Exercise task = Could you write out, word for word, the passage of the neural network operations reference that starts at "- mean (NUMERIC)" and stops after "Gamma value. For 1d axis, this should match input.size(axis)"?

Text block =
NN
CReLU
INDArray CReLU(INDArray x)
SDVariable CReLU(SDVariable x)
SDVariable CReLU(String name, SDVariable x)Concatenates a ReLU which selects only the positive part of the activation with a ReLU which selects only the negative part of the activation. Note that as a result this non-linearity doubles the depth of the activations.
- x (NUMERIC) - Input variable 
batchNorm
INDArray batchNorm(INDArray input, INDArray mean, INDArray variance, INDArray gamma, INDArray beta, double epsilon, int[] axis)
SDVariable batchNorm(SDVariable input, SDVariable mean, SDVariable variance, SDVariable gamma, SDVariable beta, double epsilon, int[] axis)
SDVariable batchNorm(String name, SDVariable input, SDVariable mean, SDVariable variance, SDVariable gamma, SDVariable beta, double epsilon, int[] axis)Neural network batch normalization operation.
For details, see https://arxiv.org/abs/1502.03167
- input (NUMERIC) - Input variable. 
- mean (NUMERIC) - Mean value. For 1d axis, this should match input.size(axis) 
- variance (NUMERIC) - Variance value. For 1d axis, this should match input.size(axis) 
- gamma (NUMERIC) - Gamma value. For 1d axis, this should match input.size(axis) 
- beta (NUMERIC) - Beta value. For 1d axis, this should match input.size(axis) 
- epsilon - Epsilon constant for numerical stability (to avoid division by 0) 
- axis - For 2d CNN activations: 1 for NCHW format activations, or 3 for NHWC format activations. - For 3d CNN activations: 1 for NCDHW format, 4 for NDHWC - For 1d/RNN activations: 1 for NCW format, 2 for NWC (Size: AtLeast(min=1)) 
biasAdd
INDArray biasAdd(INDArray input, INDArray bias, boolean nchw)

Data segment =
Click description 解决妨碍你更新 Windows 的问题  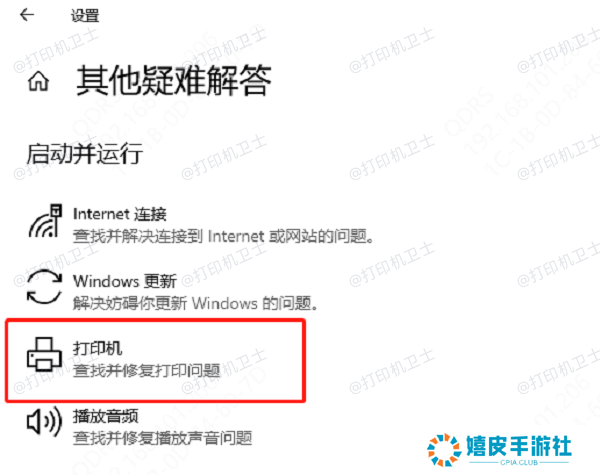click(x=195, y=303)
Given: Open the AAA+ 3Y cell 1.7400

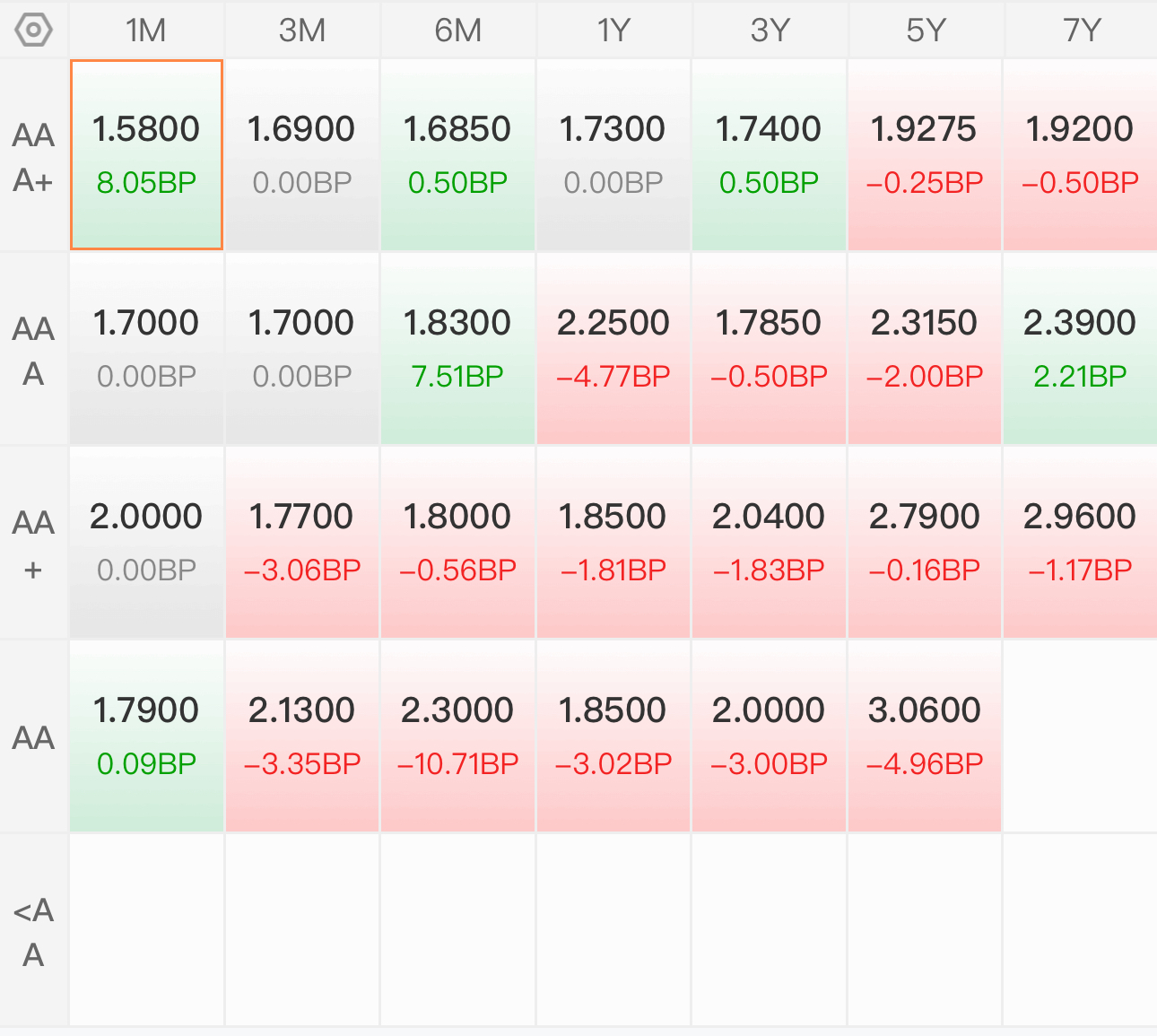Looking at the screenshot, I should tap(769, 155).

Solution =
- mean (NUMERIC) - Mean value. For 1d axis, this should match input.size(axis) 
- variance (NUMERIC) - Variance value. For 1d axis, this should match input.size(axis) 
- gamma (NUMERIC) - Gamma value. For 1d axis, this should match input.size(axis)